Three versions of the protein Serum amyloid A1, known as alpha, beta, and gamma, which differ from each other in one or two amino acids. The frequency of these variants differs between populations. In Caucasian populations, predominantly alpha and gamma version version is rare. However, in the Japanese population, the three versions appear almost equally. Several studies of people with familial Mediterranean fever have indicated that the alpha version of serum amyloid A1 protein increases the risk of amyloidosis as a serious complication. Some studies indicate that people with familial Mediterranean fever having alpha version of the protein having two to seven times more likely to develop amyloidosis people with beta or gamma. During episodes of inflammation it is encoded more protein in the organism, which can lead to the formation of abnormal clusters in organs and tissues. However, it is unclear, how alpha version of the protein increases susceptibility to amyloidosis, or alternatively, how beta and gamma versions can protect against this alteration in people with the disease. 2 mutations have been described in the SAA1 gene, a nonsense mutation and a regulatory mutation.

Familial Mediterranean fever is inherited, in almost all cases, with an autosomal recessive pattern, which means that both copies of the gene in every cell must have mutations for alteration is expressed. The parents of an individual with an autosomal recessive disease have a copy of the mutated gene, but usually show no signs and symptoms of the disease. In rare cases, this alteration appears to be inherited in an autosomal dominant pattern, which means that a copy of the altered gene in each cell is sufficient to cause disease. In autosomal dominant inheritance, affected individuals usually inherit the mutation from an affected parent. It is believed that some cases of the disease, originally thought to be inherited in an autosomal dominant pattern are due to another form of inheritance would correspond to a genetic mutation that occurs frequently in a population, which can lead to a autosomal recessive disease that appears in multiple generations in a family, with a pattern that mimics the autosomal dominant inheritance. If one parent has the disease (with mutations in both copies of MEFV gene in each cell) and the other parent is an unaffected carrier (with a mutation in one copy of MEFV gene in each cell), it may seem as if the child inherited the disease affected only the affected parent. This aspect of autosomal dominant inheritance, when in fact the pattern is called autosomal recessive pseudodominance.

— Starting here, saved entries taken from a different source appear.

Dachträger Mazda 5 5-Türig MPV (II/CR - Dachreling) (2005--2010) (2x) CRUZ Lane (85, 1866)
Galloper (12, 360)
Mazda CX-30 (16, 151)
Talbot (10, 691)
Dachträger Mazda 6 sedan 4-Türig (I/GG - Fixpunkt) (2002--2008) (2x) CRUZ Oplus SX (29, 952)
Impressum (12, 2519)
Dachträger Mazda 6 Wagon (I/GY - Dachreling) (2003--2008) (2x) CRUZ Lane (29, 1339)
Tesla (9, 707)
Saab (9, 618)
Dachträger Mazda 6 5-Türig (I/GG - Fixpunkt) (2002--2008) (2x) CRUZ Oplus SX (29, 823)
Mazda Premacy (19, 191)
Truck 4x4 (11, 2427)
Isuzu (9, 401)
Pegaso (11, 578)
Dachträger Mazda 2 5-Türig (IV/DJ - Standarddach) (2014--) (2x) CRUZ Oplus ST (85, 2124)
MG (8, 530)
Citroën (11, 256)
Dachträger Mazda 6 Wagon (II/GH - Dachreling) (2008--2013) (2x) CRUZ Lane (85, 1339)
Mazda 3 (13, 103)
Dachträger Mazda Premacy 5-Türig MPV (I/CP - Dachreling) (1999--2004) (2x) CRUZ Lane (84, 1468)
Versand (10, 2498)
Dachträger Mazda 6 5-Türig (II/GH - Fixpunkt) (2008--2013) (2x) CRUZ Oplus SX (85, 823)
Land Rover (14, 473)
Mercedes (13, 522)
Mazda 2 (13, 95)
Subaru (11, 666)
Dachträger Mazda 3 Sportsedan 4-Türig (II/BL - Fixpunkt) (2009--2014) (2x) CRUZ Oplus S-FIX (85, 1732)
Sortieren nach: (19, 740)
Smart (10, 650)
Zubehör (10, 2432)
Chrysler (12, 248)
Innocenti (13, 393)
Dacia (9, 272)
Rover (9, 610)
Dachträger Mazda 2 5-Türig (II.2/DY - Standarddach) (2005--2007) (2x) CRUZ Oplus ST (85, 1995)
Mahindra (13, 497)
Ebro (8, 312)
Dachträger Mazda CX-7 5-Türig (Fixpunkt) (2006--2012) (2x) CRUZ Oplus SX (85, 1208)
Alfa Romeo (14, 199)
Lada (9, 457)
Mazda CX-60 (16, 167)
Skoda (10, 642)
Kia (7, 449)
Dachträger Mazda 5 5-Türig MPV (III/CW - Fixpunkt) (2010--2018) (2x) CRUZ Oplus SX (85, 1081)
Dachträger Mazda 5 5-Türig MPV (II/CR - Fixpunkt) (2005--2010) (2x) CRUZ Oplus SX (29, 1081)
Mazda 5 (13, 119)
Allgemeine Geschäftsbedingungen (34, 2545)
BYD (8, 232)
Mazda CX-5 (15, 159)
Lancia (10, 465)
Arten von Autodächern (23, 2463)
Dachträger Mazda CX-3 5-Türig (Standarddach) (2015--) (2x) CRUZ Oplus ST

Tests in IVAMI: in IVAMI perform detection of mutations associated with familial Mediterranean fever, by complete PCR amplification of the exons of the MEFV SAA1 and genes, respectively, and subsequent sequencing. Being more frequent recurrent mutations in exons 2 and 10 of MEFV gene, it offers the possibility of starting the study by these two exons, which if found a mutation in one of them, it would be necessary to conduct the study in other exons, thereby reducing cost and time. In case of negative result of these exons can proceed to full gene sequencing without obtaining a new patient sample.

Samples recommended: EDTA blood collected for separation of blood leukocytes, or impregnated sample card with dried blood (IVAMI may mail the card to deposit the blood sample).